Nightclub in Chicago, Illinois, US

The Rhumboogie Café, also referred to as the Rhumboogie Club, was an important, but short-lived nightclub at 343 East 55th Street, Chicago.

Opened with great fanfare in April 1942, the Rhumboogie was owned by Charlie Glenn and boxing champion Joe Louis. The club closed as the result of a fire on December 31, 1945. Reopening in June 1946, it never regained its old form, and closed for good in May 1947.

== Performances ==
The opening night's performance was the first of Tiny Bradshaw and His Orchestra's eight-week residency. This stint was followed by Horace Henderson. An early, regular performer was T-Bone Walker, who first performed there in August 1942, with backing by the Milt Larkin band, during their 9-month residency there.

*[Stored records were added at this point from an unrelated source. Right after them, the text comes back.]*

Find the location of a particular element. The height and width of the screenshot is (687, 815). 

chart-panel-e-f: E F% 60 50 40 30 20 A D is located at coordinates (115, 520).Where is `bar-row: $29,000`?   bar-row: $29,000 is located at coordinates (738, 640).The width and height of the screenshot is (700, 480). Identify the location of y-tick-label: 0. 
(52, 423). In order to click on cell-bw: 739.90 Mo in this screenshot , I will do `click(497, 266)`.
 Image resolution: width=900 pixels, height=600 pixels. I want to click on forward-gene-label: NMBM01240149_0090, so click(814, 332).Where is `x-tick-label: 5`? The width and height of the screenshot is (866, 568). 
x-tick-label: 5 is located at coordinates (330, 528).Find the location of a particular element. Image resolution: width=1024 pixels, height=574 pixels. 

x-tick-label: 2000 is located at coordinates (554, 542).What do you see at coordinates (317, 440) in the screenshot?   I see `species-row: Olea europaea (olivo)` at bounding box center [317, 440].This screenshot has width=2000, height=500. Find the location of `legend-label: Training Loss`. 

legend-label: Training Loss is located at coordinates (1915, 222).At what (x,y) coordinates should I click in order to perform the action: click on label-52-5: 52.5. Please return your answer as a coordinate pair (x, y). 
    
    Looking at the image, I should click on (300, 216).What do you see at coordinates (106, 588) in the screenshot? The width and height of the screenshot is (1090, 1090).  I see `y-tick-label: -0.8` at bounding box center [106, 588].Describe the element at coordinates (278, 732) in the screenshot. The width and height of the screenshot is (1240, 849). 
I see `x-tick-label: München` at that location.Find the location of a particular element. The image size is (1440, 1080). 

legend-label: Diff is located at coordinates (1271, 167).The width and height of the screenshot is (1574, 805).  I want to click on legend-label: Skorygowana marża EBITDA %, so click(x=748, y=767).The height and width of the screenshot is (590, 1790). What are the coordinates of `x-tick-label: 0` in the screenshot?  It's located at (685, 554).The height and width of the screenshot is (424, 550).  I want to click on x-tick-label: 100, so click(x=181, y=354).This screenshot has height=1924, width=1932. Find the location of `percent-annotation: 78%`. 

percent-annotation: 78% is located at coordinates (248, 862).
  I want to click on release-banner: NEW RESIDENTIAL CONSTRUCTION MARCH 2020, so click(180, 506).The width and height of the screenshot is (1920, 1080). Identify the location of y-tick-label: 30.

Other acts over the years included:

- Fletcher Henderson
- Walter Dyett and His Swing Orchestra
- International Sweethearts of Rhythm
- Nat Towles – 3-month residency in 1943
- Gatemouth Moore
- Sarah Vaughan
- Ruth Lee Jones, just before changing her name to Dinah Washington
- Jeter-Pillars Orchestra
- Wynonie Harris
- Little Miss Cornshucks c1942
- The Dream Band - Carroll Dickerson, Charlie Parker, Eddie Johnson, Tom Archia, Gail Brockman, Paul King, Hillard Brown, Johnny Houser, Raymond Orr, Calvin Ladnier, Gerald Valentine, Milburn Newman, Marl Young, Clarence Mason, and Hillard Brown, among others.

== The Rhumboogie label ==
In October 1944, the Rhumboogie Recording Company, coinciding with T-Bone Walker's third stint at the venue, recorded him accompanied by pianist Marl Young leading the Rhumboogie house band, which included Red Saunders.

By then distributed by the newly founded Mercury Records, Rhumboogie set up a second recording session with Walker for December 19, 1945.

After reopening the venue in June 1946, plans were announced to record other artists but, like the venue itself, the label closed shortly after. The only other artist to get a release on Rhumboogie was Buster Bennett, recording under the name of his trumpet player, Charles Gray. Mercury later re-issued the material from the December 1945 T-Bone session.